Pull each line with the string "computer" from the entries.
Records provided START
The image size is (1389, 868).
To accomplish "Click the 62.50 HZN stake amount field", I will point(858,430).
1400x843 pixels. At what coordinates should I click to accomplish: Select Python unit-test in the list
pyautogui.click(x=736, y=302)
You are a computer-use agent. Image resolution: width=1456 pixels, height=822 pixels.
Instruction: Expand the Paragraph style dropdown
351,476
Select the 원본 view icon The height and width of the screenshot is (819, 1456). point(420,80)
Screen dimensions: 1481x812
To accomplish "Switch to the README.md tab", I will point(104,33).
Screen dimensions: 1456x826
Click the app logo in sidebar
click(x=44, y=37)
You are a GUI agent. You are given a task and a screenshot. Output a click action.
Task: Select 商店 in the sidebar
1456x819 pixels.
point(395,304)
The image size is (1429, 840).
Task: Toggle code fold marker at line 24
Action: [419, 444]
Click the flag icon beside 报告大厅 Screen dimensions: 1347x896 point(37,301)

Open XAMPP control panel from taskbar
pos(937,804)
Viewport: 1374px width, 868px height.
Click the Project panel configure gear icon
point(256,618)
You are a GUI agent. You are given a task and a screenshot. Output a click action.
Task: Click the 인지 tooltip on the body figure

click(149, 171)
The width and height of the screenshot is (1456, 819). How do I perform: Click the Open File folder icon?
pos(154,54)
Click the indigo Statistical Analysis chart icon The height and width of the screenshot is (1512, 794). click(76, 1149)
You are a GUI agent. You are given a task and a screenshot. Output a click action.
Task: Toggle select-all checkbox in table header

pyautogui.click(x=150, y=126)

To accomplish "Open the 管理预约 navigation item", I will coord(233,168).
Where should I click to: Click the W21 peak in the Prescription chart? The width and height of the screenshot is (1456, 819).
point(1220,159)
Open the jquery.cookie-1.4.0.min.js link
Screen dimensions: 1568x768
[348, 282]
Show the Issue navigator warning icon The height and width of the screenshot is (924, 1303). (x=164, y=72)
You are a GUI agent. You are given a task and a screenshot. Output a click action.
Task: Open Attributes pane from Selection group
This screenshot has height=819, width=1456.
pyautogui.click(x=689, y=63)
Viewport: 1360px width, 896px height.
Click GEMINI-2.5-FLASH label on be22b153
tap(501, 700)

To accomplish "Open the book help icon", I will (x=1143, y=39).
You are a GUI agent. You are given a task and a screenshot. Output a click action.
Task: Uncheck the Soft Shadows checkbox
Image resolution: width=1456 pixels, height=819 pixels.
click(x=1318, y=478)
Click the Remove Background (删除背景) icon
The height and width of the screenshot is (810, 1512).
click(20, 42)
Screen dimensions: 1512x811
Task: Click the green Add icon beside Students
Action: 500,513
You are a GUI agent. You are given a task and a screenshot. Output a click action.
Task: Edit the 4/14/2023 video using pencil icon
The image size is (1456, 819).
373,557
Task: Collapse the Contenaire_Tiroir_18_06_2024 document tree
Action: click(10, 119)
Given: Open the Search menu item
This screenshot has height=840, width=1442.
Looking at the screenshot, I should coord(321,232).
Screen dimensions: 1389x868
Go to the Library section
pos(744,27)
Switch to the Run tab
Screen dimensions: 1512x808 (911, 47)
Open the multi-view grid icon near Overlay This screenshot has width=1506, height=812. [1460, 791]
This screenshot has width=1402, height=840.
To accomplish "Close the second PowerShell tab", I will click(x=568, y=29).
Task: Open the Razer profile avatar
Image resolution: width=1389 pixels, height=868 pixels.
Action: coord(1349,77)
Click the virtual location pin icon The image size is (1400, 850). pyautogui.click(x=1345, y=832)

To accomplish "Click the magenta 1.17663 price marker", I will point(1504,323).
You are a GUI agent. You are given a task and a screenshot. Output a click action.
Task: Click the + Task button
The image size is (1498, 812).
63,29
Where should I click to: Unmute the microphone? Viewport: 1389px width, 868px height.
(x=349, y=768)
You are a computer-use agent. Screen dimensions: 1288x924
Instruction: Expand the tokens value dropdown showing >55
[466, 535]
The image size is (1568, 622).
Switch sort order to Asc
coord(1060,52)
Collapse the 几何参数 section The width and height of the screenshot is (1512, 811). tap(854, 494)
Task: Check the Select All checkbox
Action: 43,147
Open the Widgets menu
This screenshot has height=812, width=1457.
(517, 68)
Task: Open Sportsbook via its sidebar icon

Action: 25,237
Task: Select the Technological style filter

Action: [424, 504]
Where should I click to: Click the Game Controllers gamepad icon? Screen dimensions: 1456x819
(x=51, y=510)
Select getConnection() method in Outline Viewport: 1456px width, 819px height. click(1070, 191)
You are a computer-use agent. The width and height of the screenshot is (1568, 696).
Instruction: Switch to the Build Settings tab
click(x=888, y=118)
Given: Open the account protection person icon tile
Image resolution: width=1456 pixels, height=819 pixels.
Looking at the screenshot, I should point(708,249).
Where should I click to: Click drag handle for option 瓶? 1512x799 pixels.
Records provided END
Solution for this problem
You are a computer-use agent. Image resolution: width=1456 pixels, height=822 pixels.
You are a computer-use agent. Screen dimensions: 1288x924
You are a computer-use agent. The width and height of the screenshot is (1568, 696).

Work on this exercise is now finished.